The day was such a one as begets the ideal of spring in the heart, warm, fragrant, like a dewy dawn in June. The hills and valleys were bathed in silvery light, a light more delicate and rare than the glare of summer. All the colors of the landscape were soft and beautiful, the dusky greens, the purples, the browns, the blue mistiness of the distant downs. On the far hills beyond Pevensel a piece of ploughed land would flash up almost as gold under the sun, or a chalk cliff glisten like foam at the throat of a bursting billow. The meadows in the lowlands were like a mosaic of emeralds set in silver.
Jeffray took the western track that plunged into Pevensel by White Hard Ghyll. The pines and firs stood out a rich and generous green against the sensitive azure of the sky, while the olive-colored trunks of the oaks upheld the purple feltwork of swelling buds above. The yellow palm was flashing in the breeze; primroses shone everywhere amid the moss and leaves. The ragged and tempestuous gorse flamed about the listening shadows of the woods. The track ran down into the wastes and crossed the stream that fretted by the ruins of the old Abbey of Holy Cross.
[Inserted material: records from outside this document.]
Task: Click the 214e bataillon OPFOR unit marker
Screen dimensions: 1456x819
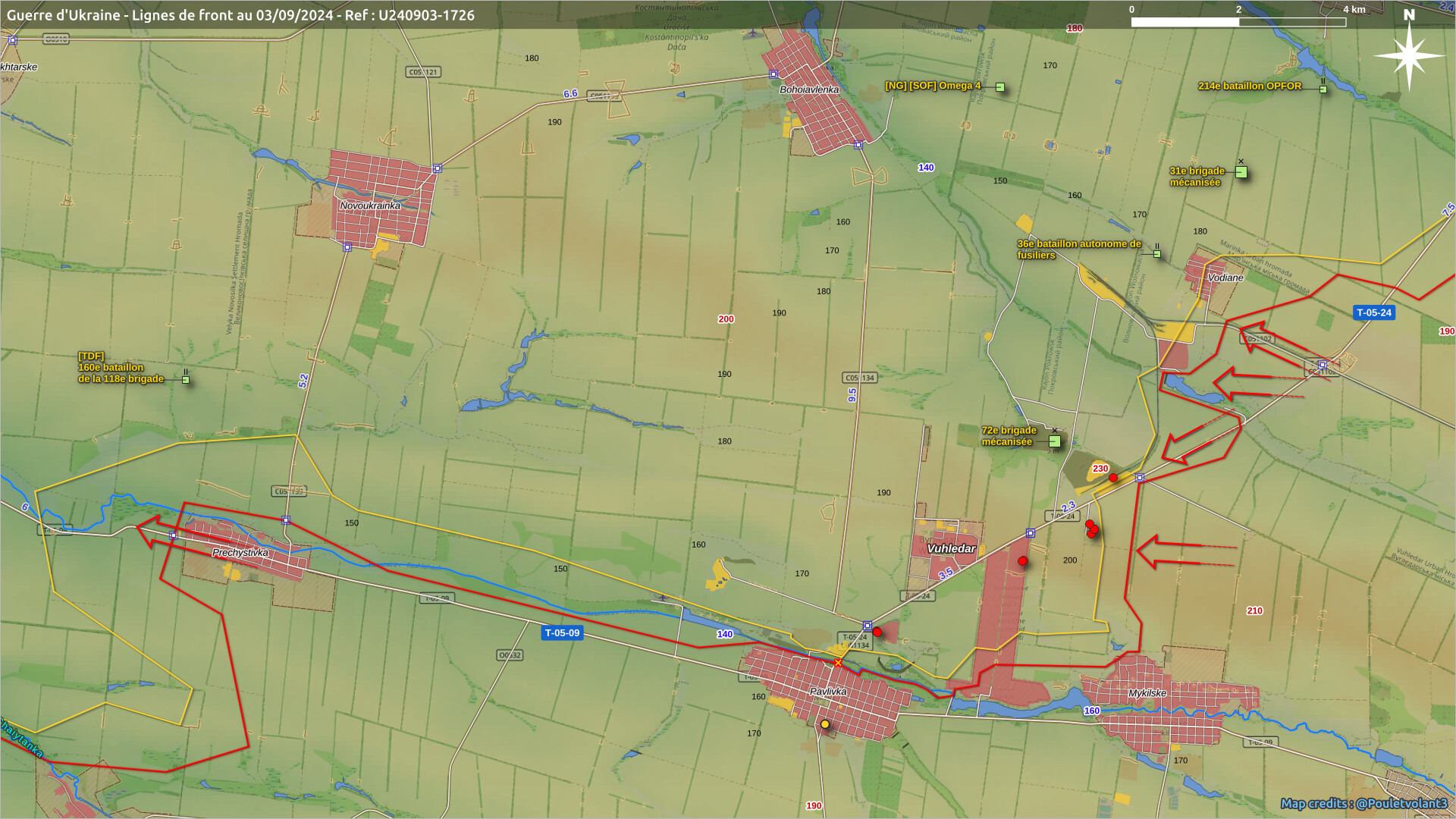Action: [x=1323, y=89]
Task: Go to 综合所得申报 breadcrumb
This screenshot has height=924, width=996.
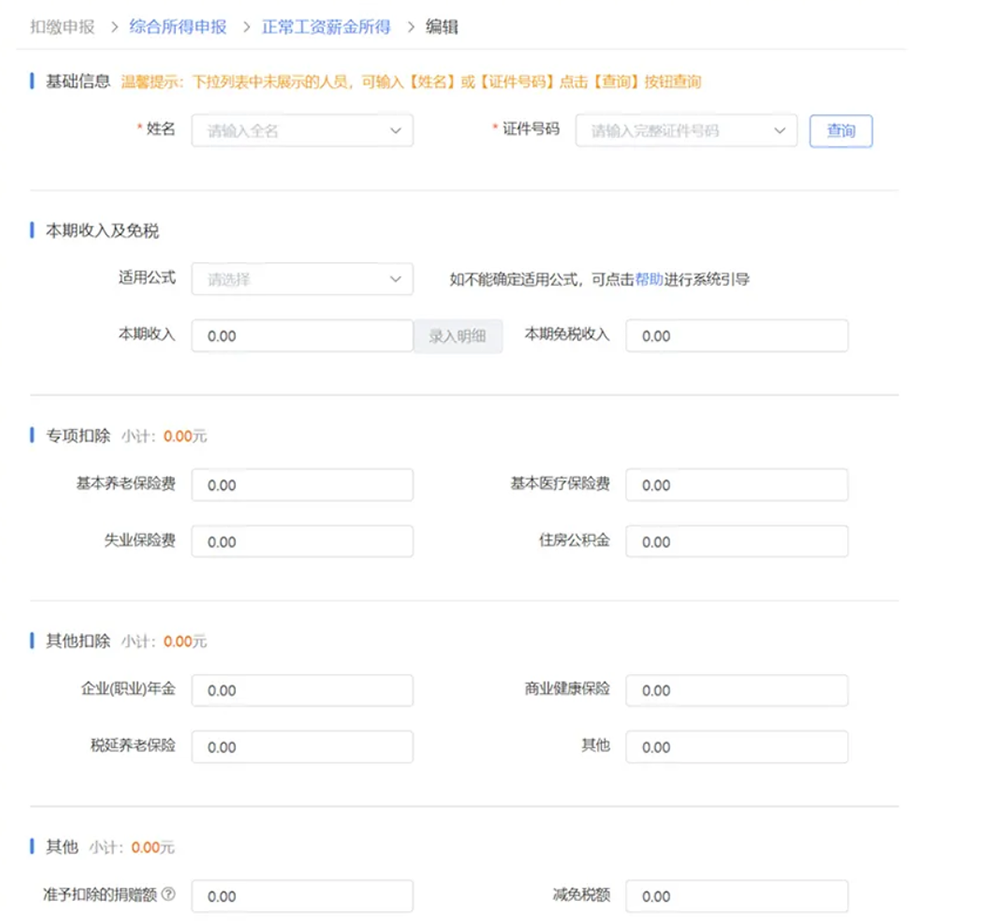Action: (177, 27)
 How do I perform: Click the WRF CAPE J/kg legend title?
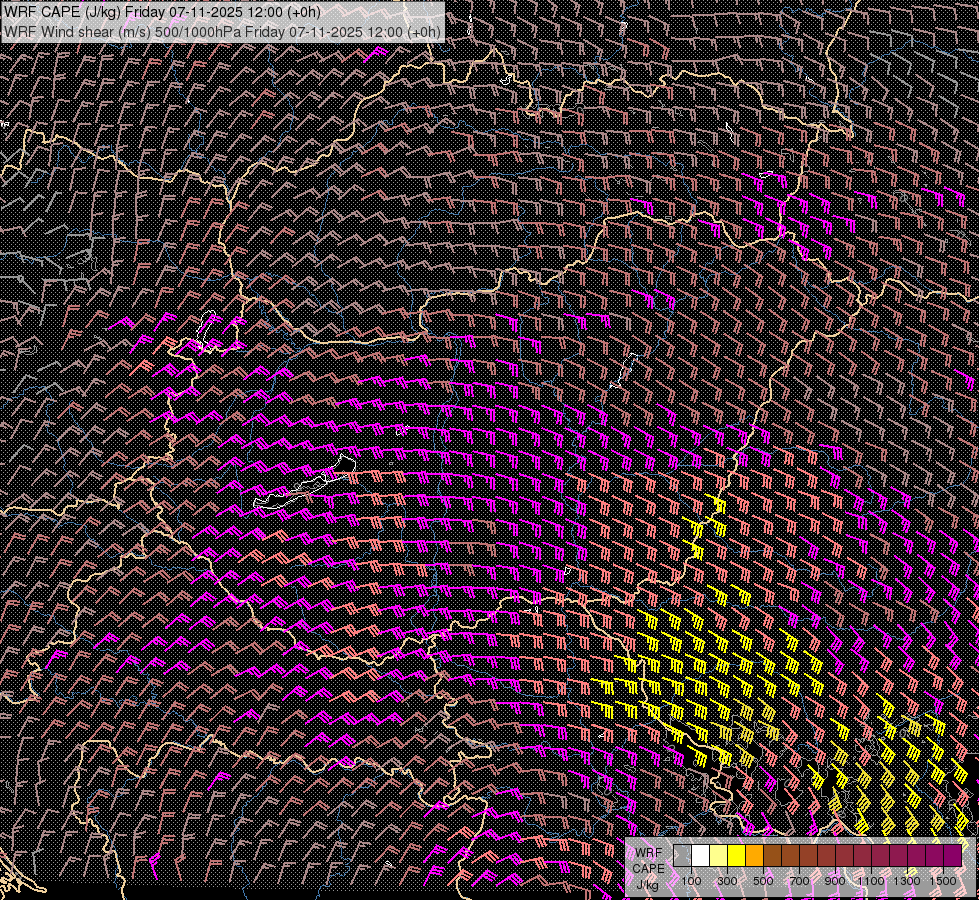[648, 868]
Richard had not seen the place since he had climbed and hunted there as a boy in the days when life flew fast and without thought. Holy Cross was a mile or more from the hamlet of the foresters, and perhaps some insensible magic drew Jeffray towards this relic of Popish power. The monastic calm, the glow of ancient memories, would be in keeping with the temper of the day. Certainly Mr. Richard was not anxious to return to the society of the Lady Letitia, and he found sufficient friendship in his thoughts. Yet the sly plea crept in amid the rest, for if chance favored him he might catch sight of Bess amid the woods, and learn how fortune had served her since she had nursed him in old Ursula’s cottage.
He walked his horse down the hill that closed in Holy Cross on the north. He saw the ruined walls and the ragged remnant of a tower rising beyond the trees that covered the hill-side. A stream came glinting through the green to swell into a broad pool above the stone weir that the monks had built of old. The thunder of the fall filled the dreamy silence of the valley, as though chanting an eternal mass for the souls of those who had lived and died in Holy Cross.
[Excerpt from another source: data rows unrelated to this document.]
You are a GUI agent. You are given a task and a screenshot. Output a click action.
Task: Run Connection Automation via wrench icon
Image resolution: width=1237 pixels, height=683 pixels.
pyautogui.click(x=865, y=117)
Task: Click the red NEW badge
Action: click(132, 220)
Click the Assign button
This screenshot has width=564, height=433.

He gave himself to these Gothic mysteries for a while before turning his horse towards the ford that crossed the stream some sixty yards above the weir. The weir pool was hidden by undergrowth and a clump of firs and birches. The sound of his horse’s hoofs was deadened by the mossy grass as he rode down slowly from the ruins. As he rounded the birchen brake he saw something on the farther side of the stream that made him rein in suddenly.
Bess was sitting on a rock beside the pool, combing her hair with her fingers as it hung in a black mass over her shoulders. She looked up as Jeffray came splashing through the water, recognized him instantly, and flushed red as a poppy. A peculiar light kindled in her keen, blue eyes, softening their hardness, and making her face seem less petulant and heavy.